Rupture Process of the 1999 Mw 7.1 Duzce Earthquake from Joint Analysis of SPOT, GPS, InSAR, Strong-Motion, and Teleseismic Data: A Supershear Rupture with Variable Rupture Velocity

Abstract

We analyze the rupture process of the 1999 M_w 7.1 Duzce earthquake using seismological, remote sensing, and geodetic data. Ground deformation measured from the subpixel cross correlation of Satellite Pour l'Observation de la Terre (SPOT) images reveals a 55 km long fault trace and smooth surface-slip distribution peaking at 3.5–4 m. The westernmost segment overlaps for over 10 km with ruptures from the M_w 7.4 Izmit earthquake. The 15 km long easternmost segment, which cuts across mountainous topography, had not been reported previously.
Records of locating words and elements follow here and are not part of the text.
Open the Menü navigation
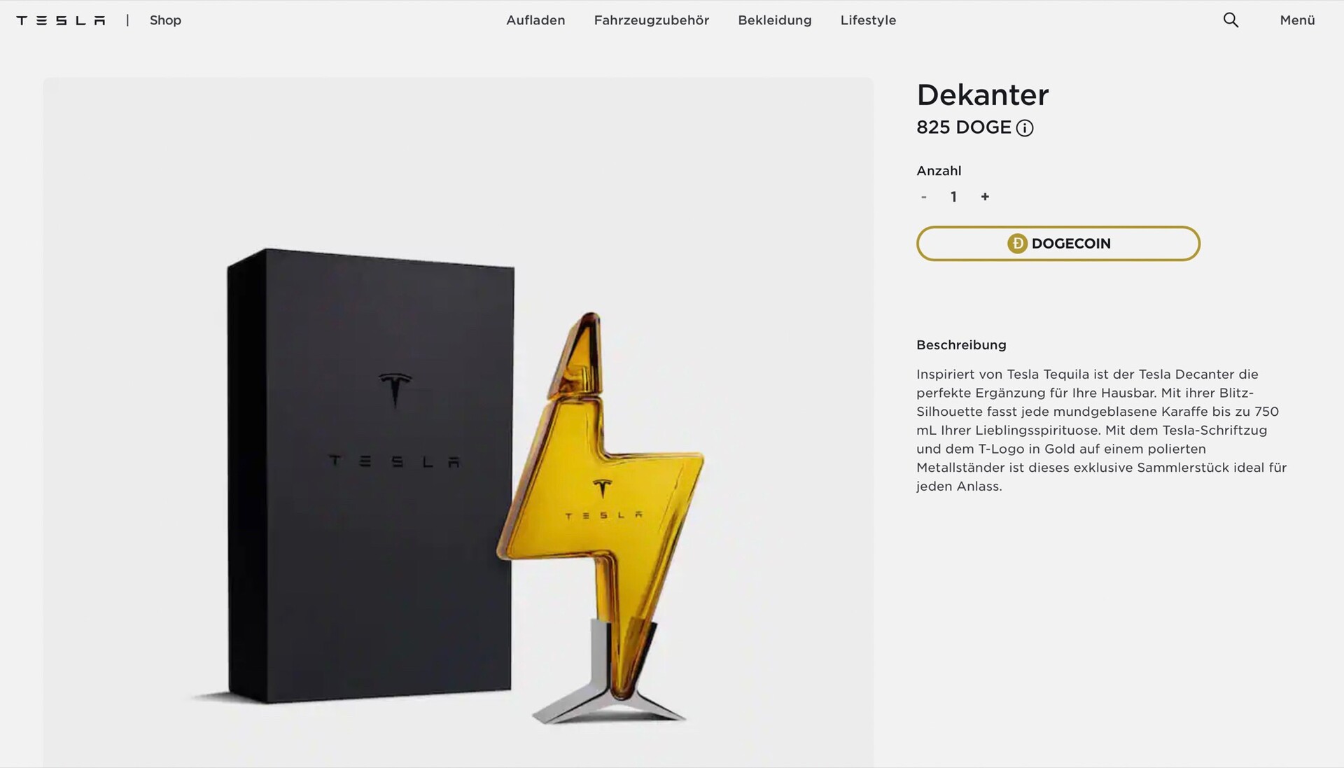This screenshot has height=768, width=1344. [1297, 20]
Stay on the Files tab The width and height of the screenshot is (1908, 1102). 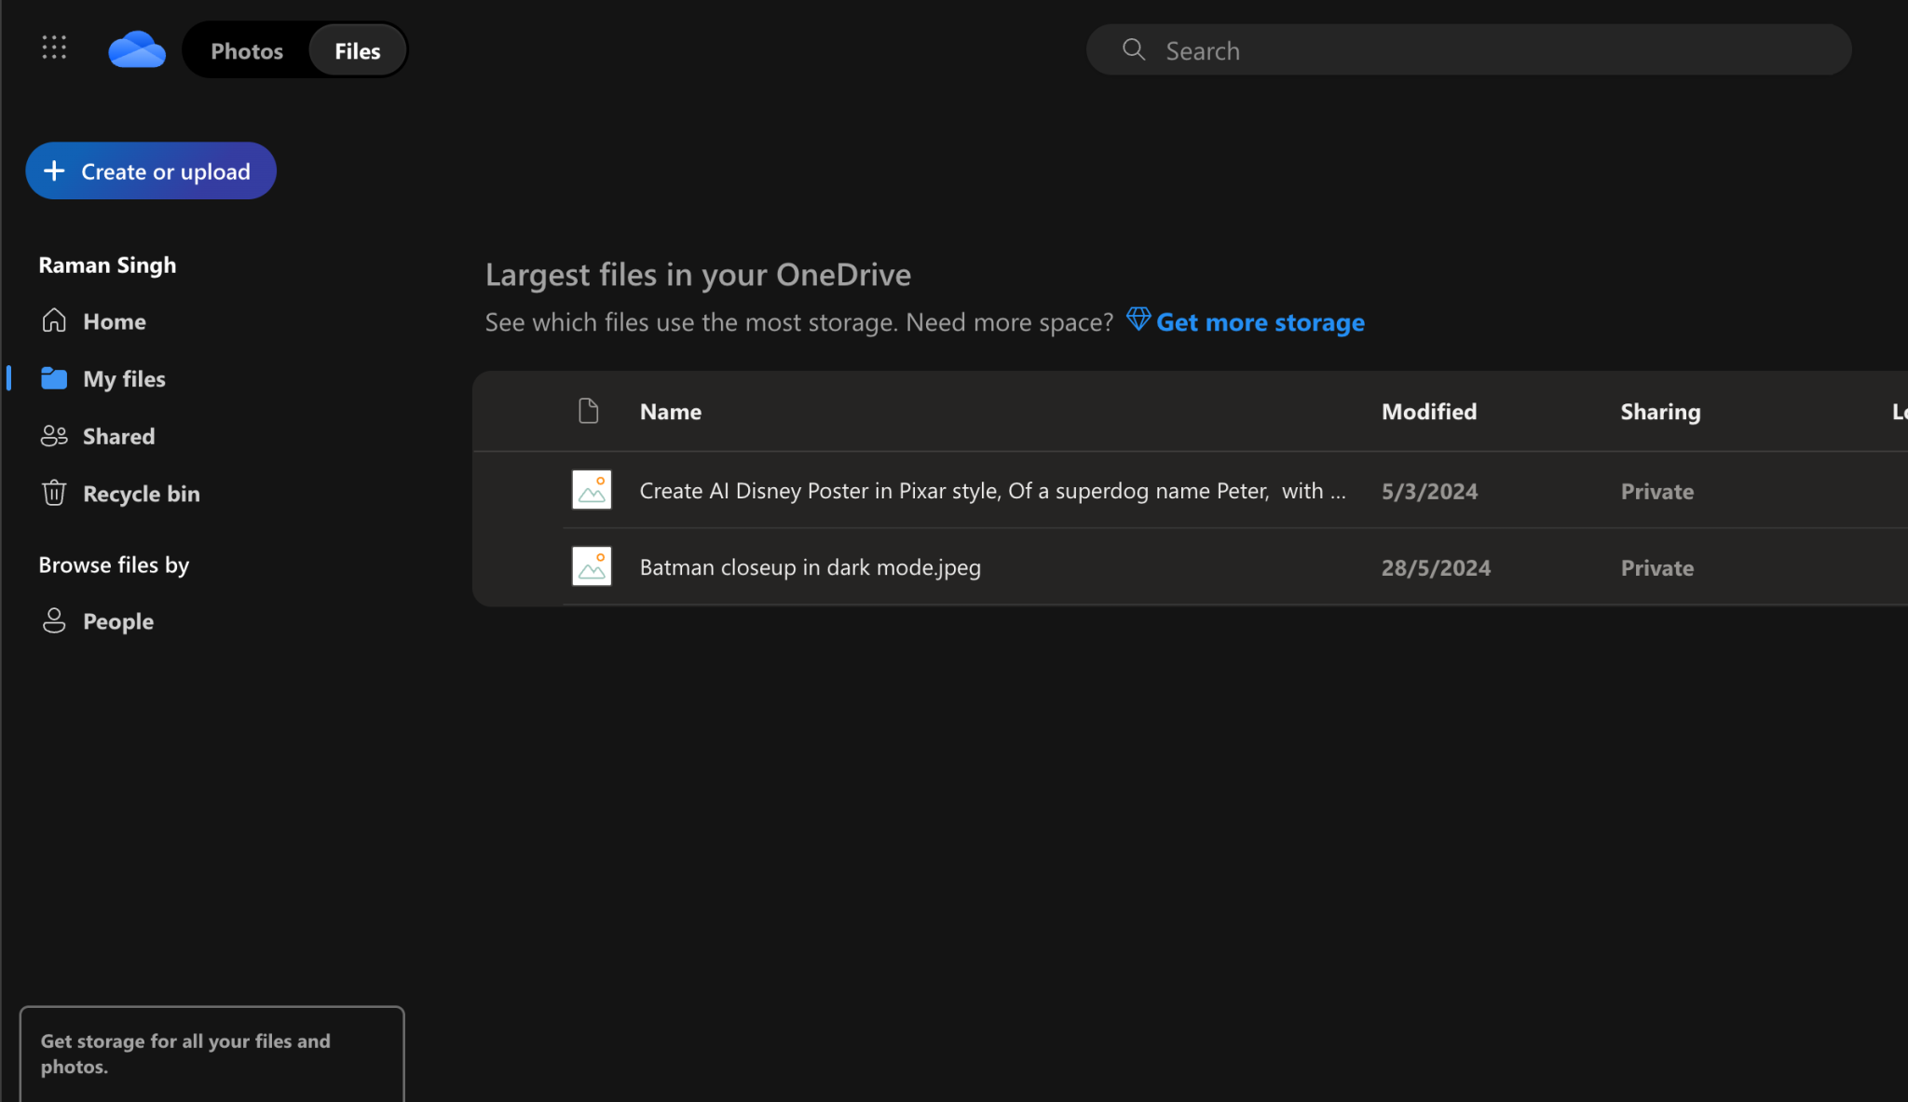[x=357, y=50]
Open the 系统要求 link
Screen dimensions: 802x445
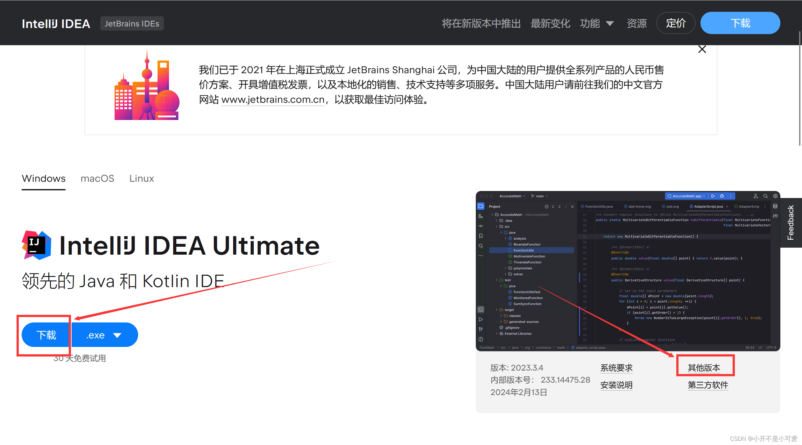click(x=616, y=368)
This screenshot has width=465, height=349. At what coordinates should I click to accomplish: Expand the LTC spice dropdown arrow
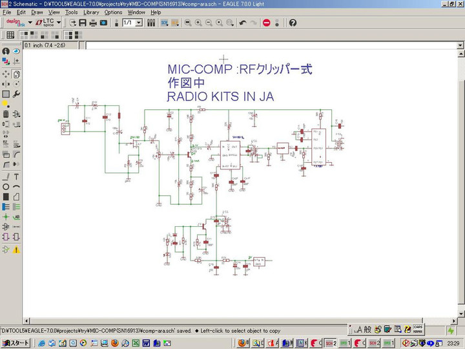[59, 23]
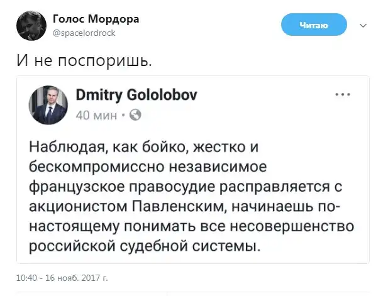Screen dimensions: 388x296
Task: Open the three-dots post menu
Action: [x=343, y=96]

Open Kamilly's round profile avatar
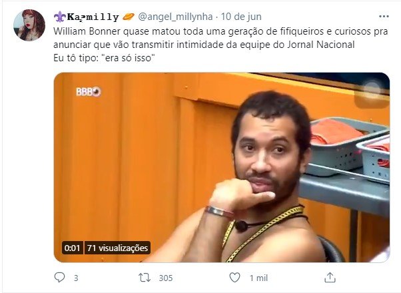pos(29,25)
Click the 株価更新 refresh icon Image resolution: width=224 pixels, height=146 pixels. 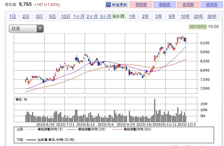coord(109,5)
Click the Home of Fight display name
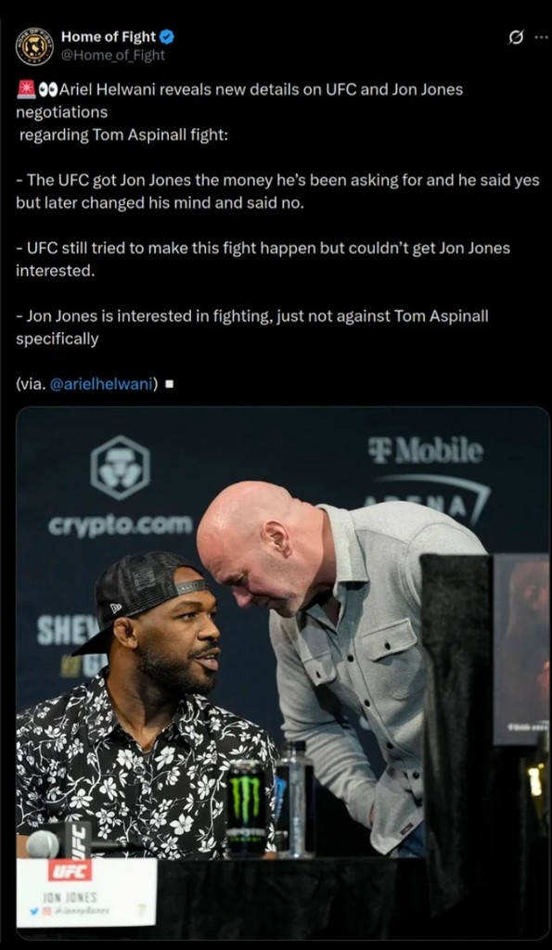The height and width of the screenshot is (950, 552). point(109,37)
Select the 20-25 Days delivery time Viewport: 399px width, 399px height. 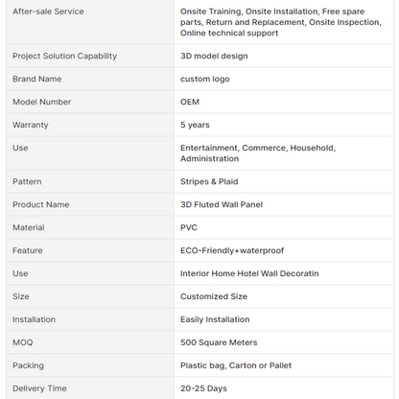pos(203,388)
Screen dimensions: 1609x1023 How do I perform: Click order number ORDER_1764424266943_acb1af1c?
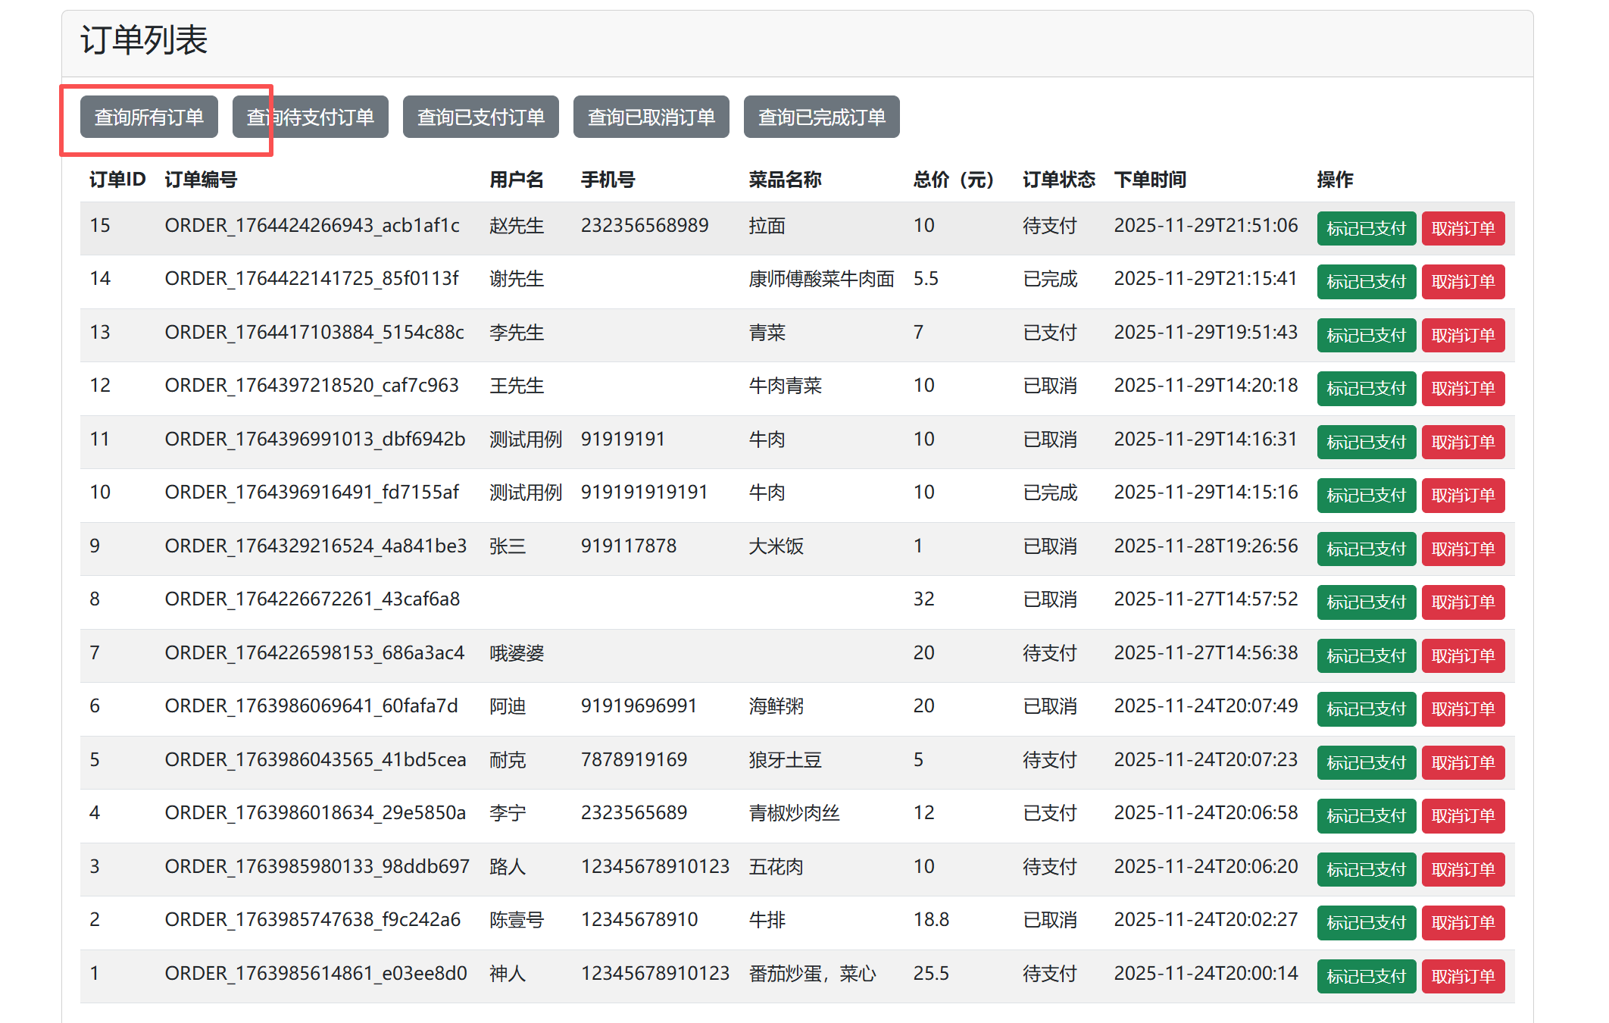[x=312, y=226]
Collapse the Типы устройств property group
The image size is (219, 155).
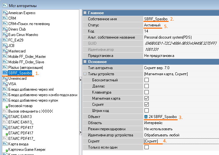click(x=85, y=74)
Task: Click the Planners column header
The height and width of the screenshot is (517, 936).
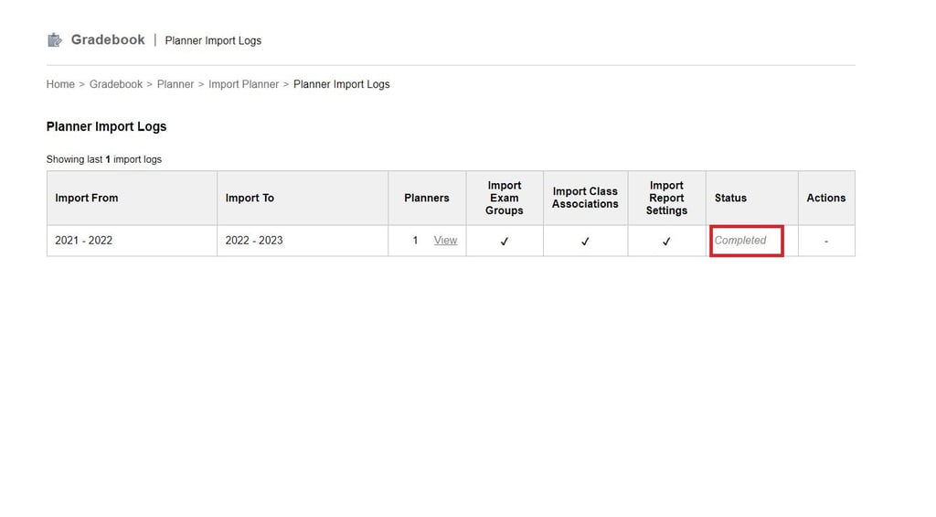Action: coord(427,198)
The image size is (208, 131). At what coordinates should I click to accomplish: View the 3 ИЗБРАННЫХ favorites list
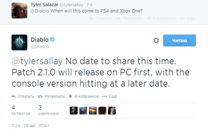pyautogui.click(x=49, y=110)
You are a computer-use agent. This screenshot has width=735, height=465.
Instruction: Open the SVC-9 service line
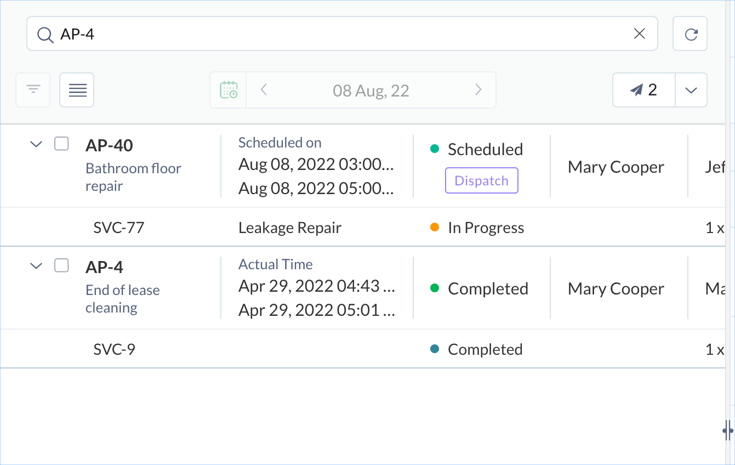point(115,349)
We determine a well-constrained source model using a four-segment fault geometry using constraints on surface fault slip and inverting Global Positioning System and Interferometric Synthetic Aperture Radar data along with strong-motion records. Our results show that some variability of the rupture velocity and an eastward supershear velocity are required to fit the strong-motion data. The rise time, up to 6 sec, correlates with cumulative slip, suggesting a sliding velocity of about 1 m/sec. The source model predicts teleseismic waveforms well, although early by 2 sec. This time shift is probably due to the weak beginning of the earthquake that is not observable at teleseismic distances. Strong-motion records are relatively well predicted from a source model derived from the teleseismic data using the fault geometry derived from the satellite images. This study demonstrates the benefit of using accurate fault geometries to determine finite-fault source models.